### PASSAGE PROVIDED
# Noodles and Company



## snail (Dec 28, 2004)

Hello Friends,
  I love Noodles and Company dishes so bad.  Their sauces are make so good... Has any of you known how to make sauces?  Have you ever worked there before?


----------



## DampCharcoal (Dec 28, 2004)

Is Noodles and Company a restaurant? The more details you can give us, the better we can respond!


----------



## kitchenelf (Dec 28, 2004)

It appears they have a wide range of noodle dishes so to get a better idea of what you want which one are you interested in?


----------



## masteraznchefjr (Dec 29, 2004)

hahah so bad and expensive. Theres one in vienna, va


----------



## snail (Jan 12, 2005)

I really like their Mushroom Stroganoff and Pesto Cavatappi..  Anybody knows how to make those dishes..... Also,  Their   savory sherry cream  sauce  is really good. I wonder if it is made by their own recipe or It can be bought  at supermarker 

Thanks for all your replies


----------



## Darkstream (Jan 15, 2005)

### SUPPLIED ENTRIES

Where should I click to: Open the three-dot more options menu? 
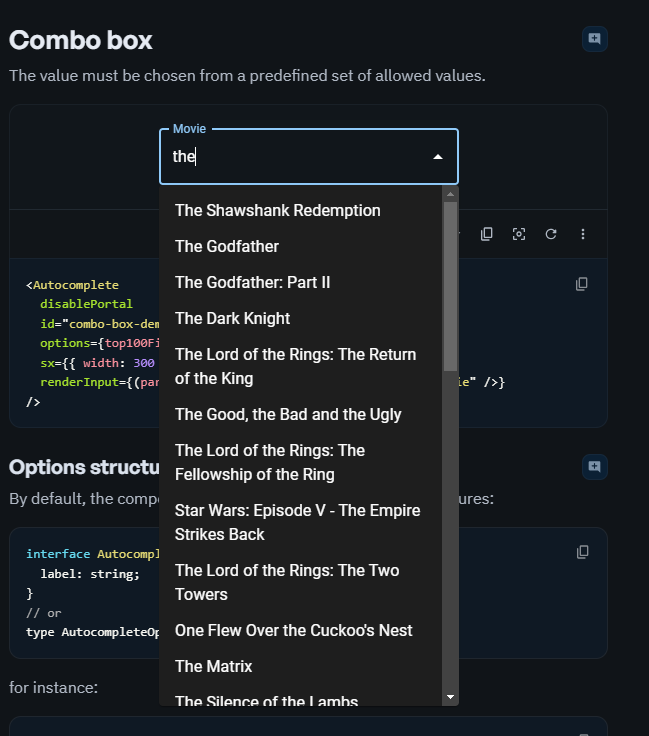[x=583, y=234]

==

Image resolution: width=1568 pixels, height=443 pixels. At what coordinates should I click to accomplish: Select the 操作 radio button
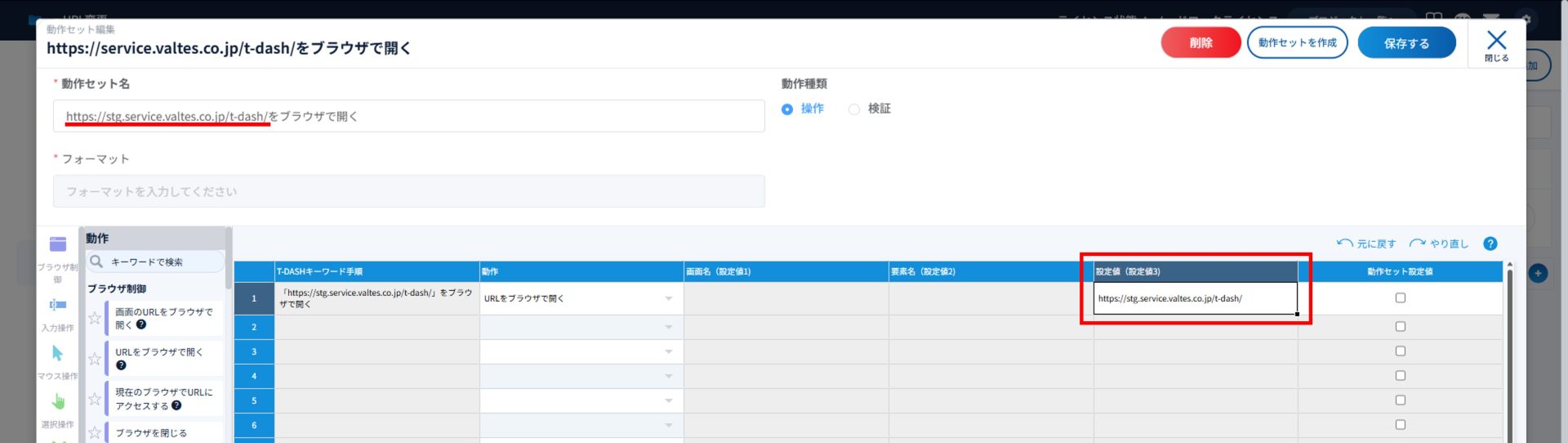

### PROBLEMS
[a] Translate this sentence from the Noodles and Company thread into Spanish: "The more details you can give us, the better we can respond!"
[b] Answer these questions using the Noodles and Company thread:
(i) In which city and state does one reply say there is a location?
(ii) Which two dishes does the original poster name in the later post?
(iii) Which sauce does the original poster call really good?
[c] Write the next part of the Noodles and Company thread, starting after its last line.
The data has no connection to the forum thread.

### PER-TASK ANSWERS
[a] ¡Cuantos más detalles nos puedas dar, mejor podremos responder!

[b]
(i) Vienna, VA.
(ii) Mushroom Stroganoff and Pesto Cavatappi.
(iii) The savory sherry cream sauce.

[c]
These are just commercial confections. They look pretty unhealthy to me. If you look at the menu, it tells you the ingredients IF you should want to emulate it.

I suggest that you start from scratch and try to cook basic but real pasta dishes.

You will find that the taste of real food is infinitely better than commercially manufactured. It just takes a bit of application, which not everybody is prepared to provide.


----------



## honeybee (Jan 18, 2005)

And here I thought I was going to get some informationrecipes on noodles and sauces! Oh well..........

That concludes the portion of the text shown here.